═══ Texto-fonte

Quando olhamos o quadro geral da pandemia Covid-19, vemos que o mundo ainda tem enormes dificuldades de combate à doença. Américas e Europa, segundo a Organização Mundial de Saúde (OMS), continuam sendo os grandes focos e caminham em diferentes proporções para a terceira onda. A Índia e o representante asiático enfrentam maiores desafios, com um número crescente de mortes, incluindo uma nova cepa do vírus.

Mas o que significa o termo “onda”, frequentemente usado por técnicos e pela imprensa? Trata-se, fundamentalmente, do recrudescimento da doença com o aumento de contaminados e mortes. Propomo-nos a fazer um resumo das razões, embora reconhecendo que sejam muitas.

Cada país, por suas peculiaridades, definiu estratégias próprias para o enfrentamento da pandemia. As regras práticas de uso de máscara e álcool em gel, distanciamento social e medidas como lockdown e quarentena variaram bastante de um lugar para outro, em função das decisões políticas - frutos dos cálculos econômicos e das pressões resultantes dos representantes do comércio e da indústria.

══════
═══ Material fornecido

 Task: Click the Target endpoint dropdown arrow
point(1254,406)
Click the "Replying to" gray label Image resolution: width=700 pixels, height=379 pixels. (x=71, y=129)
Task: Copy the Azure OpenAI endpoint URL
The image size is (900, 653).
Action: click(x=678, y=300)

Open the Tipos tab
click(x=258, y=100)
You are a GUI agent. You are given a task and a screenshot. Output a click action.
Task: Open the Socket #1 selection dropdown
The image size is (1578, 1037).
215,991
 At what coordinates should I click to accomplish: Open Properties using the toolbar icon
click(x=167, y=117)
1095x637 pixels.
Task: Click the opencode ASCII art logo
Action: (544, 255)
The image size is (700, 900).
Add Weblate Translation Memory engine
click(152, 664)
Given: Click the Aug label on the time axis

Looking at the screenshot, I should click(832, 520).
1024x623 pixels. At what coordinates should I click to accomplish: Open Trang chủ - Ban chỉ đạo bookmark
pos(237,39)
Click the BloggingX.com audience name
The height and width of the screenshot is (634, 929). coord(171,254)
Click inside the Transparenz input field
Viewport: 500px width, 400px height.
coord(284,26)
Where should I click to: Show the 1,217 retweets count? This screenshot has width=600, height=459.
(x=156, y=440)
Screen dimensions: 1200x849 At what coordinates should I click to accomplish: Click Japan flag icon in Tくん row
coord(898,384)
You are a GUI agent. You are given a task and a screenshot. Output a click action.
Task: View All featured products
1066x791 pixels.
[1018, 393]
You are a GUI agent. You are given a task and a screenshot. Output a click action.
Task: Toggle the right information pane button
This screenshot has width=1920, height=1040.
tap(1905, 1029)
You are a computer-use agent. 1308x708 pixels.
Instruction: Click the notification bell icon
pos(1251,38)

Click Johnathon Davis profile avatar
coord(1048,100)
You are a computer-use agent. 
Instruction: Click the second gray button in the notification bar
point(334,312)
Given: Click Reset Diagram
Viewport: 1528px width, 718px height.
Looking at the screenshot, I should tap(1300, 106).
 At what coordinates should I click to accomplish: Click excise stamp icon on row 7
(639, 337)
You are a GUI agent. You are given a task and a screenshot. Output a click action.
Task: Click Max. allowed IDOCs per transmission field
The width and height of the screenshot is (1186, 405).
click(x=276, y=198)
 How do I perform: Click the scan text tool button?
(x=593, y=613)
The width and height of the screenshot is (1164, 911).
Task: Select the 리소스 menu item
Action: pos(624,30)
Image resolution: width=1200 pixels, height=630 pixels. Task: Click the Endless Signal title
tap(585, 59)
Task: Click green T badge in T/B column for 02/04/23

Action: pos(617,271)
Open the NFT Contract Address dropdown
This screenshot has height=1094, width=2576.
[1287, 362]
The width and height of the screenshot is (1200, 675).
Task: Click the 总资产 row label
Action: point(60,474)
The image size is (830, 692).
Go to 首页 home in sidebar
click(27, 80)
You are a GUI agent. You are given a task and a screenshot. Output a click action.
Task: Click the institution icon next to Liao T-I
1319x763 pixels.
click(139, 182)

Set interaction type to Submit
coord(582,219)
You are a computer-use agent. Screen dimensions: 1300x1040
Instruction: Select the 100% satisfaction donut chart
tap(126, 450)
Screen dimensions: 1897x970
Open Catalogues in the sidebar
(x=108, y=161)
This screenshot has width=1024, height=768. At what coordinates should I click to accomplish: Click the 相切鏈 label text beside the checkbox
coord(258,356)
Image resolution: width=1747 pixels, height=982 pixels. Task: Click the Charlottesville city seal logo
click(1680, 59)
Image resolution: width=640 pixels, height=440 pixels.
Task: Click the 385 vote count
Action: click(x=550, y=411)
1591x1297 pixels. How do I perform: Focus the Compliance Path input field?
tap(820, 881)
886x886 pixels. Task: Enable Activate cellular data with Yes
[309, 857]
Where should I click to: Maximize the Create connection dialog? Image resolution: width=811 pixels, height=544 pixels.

══════

### O que fazer:
**a)** Indique se cada afirmação concorda com o texto sobre a Covid-19, respondendo sim ou não e citando literalmente as palavras do texto que decidem a questão. (i) Segundo a OMS, Américas e Europa continuam sendo os grandes focos da doença. (ii) As regras de uso de máscara foram as mesmas em todos os países. (iii) O termo "onda" designa a diminuição de contaminados e mortes.
**b)** Transcreva do texto sobre a Covid-19 tudo o que vai desde "Mas o que significa" até "do comércio e da indústria.".
Os itens são um material independente do texto.

### Respostas por tarefa:
**a)**
(i) Sim: "Américas e Europa, segundo a Organização Mundial de Saúde (OMS), continuam sendo os grandes focos".
(ii) Não: "variaram bastante de um lugar para outro".
(iii) Não: "do recrudescimento da doença com o aumento de contaminados e mortes".

**b)**
Mas o que significa o termo “onda”, frequentemente usado por técnicos e pela imprensa? Trata-se, fundamentalmente, do recrudescimento da doença com o aumento de contaminados e mortes. Propomo-nos a fazer um resumo das razões, embora reconhecendo que sejam muitas.

Cada país, por suas peculiaridades, definiu estratégias próprias para o enfrentamento da pandemia. As regras práticas de uso de máscara e álcool em gel, distanciamento social e medidas como lockdown e quarentena variaram bastante de um lugar para outro, em função das decisões políticas - frutos dos cálculos econômicos e das pressões resultantes dos representantes do comércio e da indústria.